- Work to complete
Below is a listing; restate from it, character for character, the lines beginning at the line holding "For every named" and ending at the line holding "Zum Jahreskalender der Zeitung", both included.

======== Information given ========

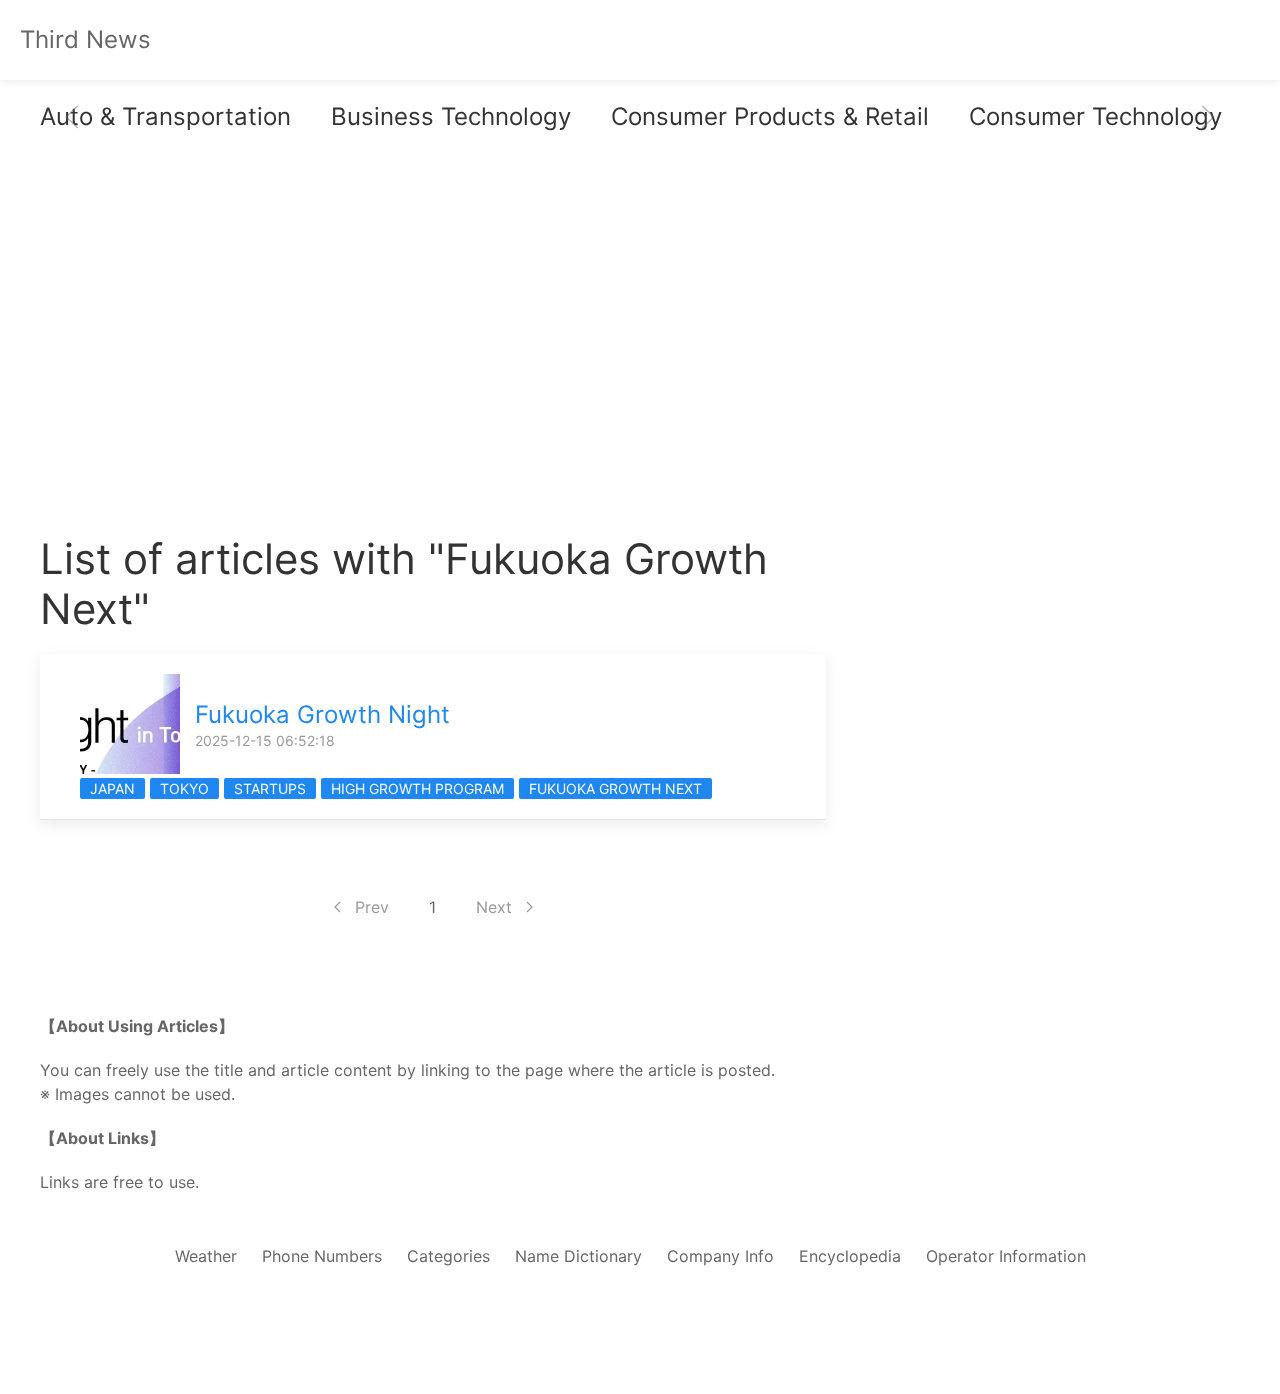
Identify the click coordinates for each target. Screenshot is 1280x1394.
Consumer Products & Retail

========
======== Information given ========

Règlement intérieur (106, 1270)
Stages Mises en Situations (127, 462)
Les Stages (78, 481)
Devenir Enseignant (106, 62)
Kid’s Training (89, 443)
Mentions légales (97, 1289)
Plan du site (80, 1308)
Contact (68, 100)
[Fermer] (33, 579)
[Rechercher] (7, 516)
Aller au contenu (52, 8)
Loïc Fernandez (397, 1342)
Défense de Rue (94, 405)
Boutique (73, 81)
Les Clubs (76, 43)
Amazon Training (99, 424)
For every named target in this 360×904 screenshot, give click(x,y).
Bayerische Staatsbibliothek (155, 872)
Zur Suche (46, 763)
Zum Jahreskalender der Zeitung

========
======== Information given ========

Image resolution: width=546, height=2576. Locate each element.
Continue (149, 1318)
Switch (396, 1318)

========

- Exercise solution
For every named target in this 360×904 screenshot, give click(x,y).
Bayerische Staatsbibliothek (155, 872)
Zur Suche (46, 763)
Zum Jahreskalender der Zeitung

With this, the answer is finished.